Navy SEALs: The Movie
I turned on the TV tonight to find the 1990 film Navy SEALs “starring” Charlie Sheen, Michael Biehn, and Bill Paxton. To say that the movie is hokey would be fairly generous. It was essentially a weak imitation of Top Gun, which seemed to exist only to parrot cheesy military cliché’s like, “Trust me with your life, not your money or your wife.” For the uninitiated, a strangely configured “team” of SEALs goes up against Islamic terrorists in Lebanon, climaxing in an operation in Beirut to plant demo charges on a stolen batch of Stinger missiles, but not before Sheen gets his Chief killed trying to engage a target instead of remaining hidden.
Nevertheless, this film was certainly responsible for an increase in Spec War recruiting, although I had already joined the Navy by the time it was released. There are some froggy scenes in the film that surely piqued the interest of potential recruits like locking out of a submarine and the obligatory skydive with Draegers followed by an underwater over the horizon transit. If that last one doesn’t make sense to you, you’re not alone.

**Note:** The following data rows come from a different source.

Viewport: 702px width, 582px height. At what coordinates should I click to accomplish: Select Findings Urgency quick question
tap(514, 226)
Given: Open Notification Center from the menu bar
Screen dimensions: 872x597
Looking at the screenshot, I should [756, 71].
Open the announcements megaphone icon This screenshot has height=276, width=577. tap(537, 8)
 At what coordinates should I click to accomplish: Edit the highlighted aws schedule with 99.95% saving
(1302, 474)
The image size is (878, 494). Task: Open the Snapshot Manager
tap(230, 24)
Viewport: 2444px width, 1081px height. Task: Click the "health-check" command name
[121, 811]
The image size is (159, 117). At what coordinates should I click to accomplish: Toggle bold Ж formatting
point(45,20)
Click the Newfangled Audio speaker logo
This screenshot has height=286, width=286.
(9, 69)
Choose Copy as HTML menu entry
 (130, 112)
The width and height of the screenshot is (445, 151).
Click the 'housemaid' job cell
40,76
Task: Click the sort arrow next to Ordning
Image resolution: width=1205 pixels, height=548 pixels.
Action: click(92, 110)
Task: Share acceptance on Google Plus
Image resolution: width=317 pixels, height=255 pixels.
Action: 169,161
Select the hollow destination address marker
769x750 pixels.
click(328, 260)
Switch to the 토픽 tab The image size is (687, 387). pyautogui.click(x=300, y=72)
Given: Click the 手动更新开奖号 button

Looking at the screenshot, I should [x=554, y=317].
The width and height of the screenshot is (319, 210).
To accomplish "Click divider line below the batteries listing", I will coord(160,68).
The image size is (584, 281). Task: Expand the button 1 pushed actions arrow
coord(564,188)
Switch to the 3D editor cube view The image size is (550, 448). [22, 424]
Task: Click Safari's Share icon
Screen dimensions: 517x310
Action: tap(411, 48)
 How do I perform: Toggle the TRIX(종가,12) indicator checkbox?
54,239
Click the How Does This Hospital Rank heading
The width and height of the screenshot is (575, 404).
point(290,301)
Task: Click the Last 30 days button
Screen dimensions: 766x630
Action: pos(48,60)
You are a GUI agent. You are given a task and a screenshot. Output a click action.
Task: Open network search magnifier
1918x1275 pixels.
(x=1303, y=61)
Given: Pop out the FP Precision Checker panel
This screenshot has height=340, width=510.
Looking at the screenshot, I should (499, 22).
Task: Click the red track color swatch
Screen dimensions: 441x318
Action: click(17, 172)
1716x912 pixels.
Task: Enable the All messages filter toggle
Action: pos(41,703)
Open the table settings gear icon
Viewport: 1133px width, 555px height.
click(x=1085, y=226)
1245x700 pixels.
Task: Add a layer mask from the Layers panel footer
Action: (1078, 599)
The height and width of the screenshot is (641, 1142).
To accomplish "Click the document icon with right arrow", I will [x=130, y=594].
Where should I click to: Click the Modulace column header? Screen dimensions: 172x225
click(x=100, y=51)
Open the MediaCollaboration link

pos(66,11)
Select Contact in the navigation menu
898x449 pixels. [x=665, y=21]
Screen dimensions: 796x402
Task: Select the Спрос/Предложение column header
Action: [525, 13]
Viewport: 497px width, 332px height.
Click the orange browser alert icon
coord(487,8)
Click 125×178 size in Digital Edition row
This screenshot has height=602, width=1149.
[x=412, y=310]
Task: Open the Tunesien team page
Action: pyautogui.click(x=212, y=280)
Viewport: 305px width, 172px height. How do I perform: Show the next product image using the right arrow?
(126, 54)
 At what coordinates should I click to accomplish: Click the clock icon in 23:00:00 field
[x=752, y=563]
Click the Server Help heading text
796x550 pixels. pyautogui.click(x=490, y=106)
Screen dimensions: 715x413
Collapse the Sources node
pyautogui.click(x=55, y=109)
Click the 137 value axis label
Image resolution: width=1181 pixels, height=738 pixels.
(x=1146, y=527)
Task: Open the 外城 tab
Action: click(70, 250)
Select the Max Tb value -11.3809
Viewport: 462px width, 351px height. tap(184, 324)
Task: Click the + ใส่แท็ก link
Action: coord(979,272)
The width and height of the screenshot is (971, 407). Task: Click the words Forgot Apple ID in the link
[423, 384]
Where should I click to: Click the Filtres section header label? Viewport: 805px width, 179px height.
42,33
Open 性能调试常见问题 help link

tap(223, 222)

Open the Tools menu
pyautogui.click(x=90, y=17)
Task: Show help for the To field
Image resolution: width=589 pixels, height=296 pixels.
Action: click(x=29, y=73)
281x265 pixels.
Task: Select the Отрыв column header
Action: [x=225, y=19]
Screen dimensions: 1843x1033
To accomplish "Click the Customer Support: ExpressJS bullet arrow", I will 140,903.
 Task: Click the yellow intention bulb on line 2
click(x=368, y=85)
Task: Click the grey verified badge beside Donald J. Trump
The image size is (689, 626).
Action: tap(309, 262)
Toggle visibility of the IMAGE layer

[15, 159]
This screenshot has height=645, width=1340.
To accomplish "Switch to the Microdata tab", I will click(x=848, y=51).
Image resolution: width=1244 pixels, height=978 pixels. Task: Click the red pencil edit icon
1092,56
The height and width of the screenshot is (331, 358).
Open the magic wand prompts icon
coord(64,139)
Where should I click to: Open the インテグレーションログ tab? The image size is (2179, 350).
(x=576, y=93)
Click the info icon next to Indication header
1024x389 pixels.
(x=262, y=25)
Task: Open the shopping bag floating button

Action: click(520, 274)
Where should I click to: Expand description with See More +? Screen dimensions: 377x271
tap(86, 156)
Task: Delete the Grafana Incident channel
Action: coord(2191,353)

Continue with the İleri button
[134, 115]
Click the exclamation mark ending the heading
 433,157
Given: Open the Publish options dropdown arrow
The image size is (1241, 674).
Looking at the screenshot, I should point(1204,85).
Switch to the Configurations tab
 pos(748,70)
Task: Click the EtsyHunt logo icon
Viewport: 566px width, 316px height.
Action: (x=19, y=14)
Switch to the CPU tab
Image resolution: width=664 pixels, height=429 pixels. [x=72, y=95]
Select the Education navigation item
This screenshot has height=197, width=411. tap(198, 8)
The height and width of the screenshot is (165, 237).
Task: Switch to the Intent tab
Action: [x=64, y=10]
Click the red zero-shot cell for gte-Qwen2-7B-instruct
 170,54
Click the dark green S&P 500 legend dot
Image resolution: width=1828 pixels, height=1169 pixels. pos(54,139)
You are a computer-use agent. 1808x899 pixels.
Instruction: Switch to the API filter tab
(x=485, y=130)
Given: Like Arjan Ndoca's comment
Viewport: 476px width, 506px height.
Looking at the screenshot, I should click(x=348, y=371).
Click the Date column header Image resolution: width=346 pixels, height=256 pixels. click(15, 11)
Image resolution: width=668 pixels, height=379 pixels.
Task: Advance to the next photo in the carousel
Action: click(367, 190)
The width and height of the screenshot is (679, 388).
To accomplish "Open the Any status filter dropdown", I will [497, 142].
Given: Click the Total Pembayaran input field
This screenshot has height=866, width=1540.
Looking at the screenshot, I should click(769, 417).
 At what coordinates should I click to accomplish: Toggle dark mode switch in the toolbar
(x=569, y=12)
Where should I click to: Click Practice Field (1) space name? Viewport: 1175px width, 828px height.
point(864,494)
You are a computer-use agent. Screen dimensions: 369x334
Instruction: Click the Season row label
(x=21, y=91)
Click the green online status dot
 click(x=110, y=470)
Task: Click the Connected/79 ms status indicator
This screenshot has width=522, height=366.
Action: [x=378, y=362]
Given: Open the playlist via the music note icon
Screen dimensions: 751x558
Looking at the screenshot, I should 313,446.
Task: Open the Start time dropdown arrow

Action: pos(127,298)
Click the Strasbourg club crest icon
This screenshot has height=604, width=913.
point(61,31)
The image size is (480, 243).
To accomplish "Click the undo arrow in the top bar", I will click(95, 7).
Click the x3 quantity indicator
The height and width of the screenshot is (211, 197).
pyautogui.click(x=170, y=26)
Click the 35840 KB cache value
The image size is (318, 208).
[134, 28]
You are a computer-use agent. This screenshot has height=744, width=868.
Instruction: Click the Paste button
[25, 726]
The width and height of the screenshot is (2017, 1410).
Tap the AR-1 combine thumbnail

The interesting thing about watching the movie again this time was that the “team” commander (Biehn) contacted an American journalist with connections in Lebanon to gain information about the terrorists and the location of the missing missiles. In 2006 America, this is something of a quaint proposition. Imagine a Newsweek reporter with AQ sources actually ASSISTING the US military in capturing or killing them. Unthinkable. Another refreshing aspect of the film is that the SEAL’s adversaries are actually muslim terrorists as opposed to some generic eastern Eurotrash with vague KGB ties. The only other film I can remember that dared to place the US military up against islamofascists was another cheesy spec ops movie starring none other that Chuck Norris and Lee Marvin, Delta Force.
Here we are four years and change following the most lethal terrorist attack in history that launched two wars and resulted in the deaths of more than 2000 US Servicemen and Hollywood doesn’t have the stones or is it the inclination (or both) to make a film pitting the United States against our most obvious enemy. Hardly anyone knows the name Paul Ray Smith, the soldier that was posthumously awarded the Medal of Honor for his actions during the Iraq invasion which saved 100 fellow soldiers. Suicide bomb attacks garner more media attention these days than the Marines clearing whole cities of insurgents on the Syrian border. The Washington Post even takes time out of its busy schedule of leaking top secret program details to smear a milblogger who left his family and job to risk his life in Iraq patrolling with the Marines in Anbar as a propaganda tool. Now that’s rich. The fact that a man felt compelled to leave his otherwise normal domestic American life to embed with Marines in combat so that the actual stories of valor and victory could be told to his countrymen pretty much says it all.
Discuss.
By the way, my favorite character in the film was Paxton, but not because he was a sniper with the call sign "god" wielding a .50 cal rifle with sights that switched from IR to thermal with the push of a button. He was the grey man. Quiet, unassuming with a thick country mustache and a dry humor. That's what most Team guys are like, not Charlie effing Sheen.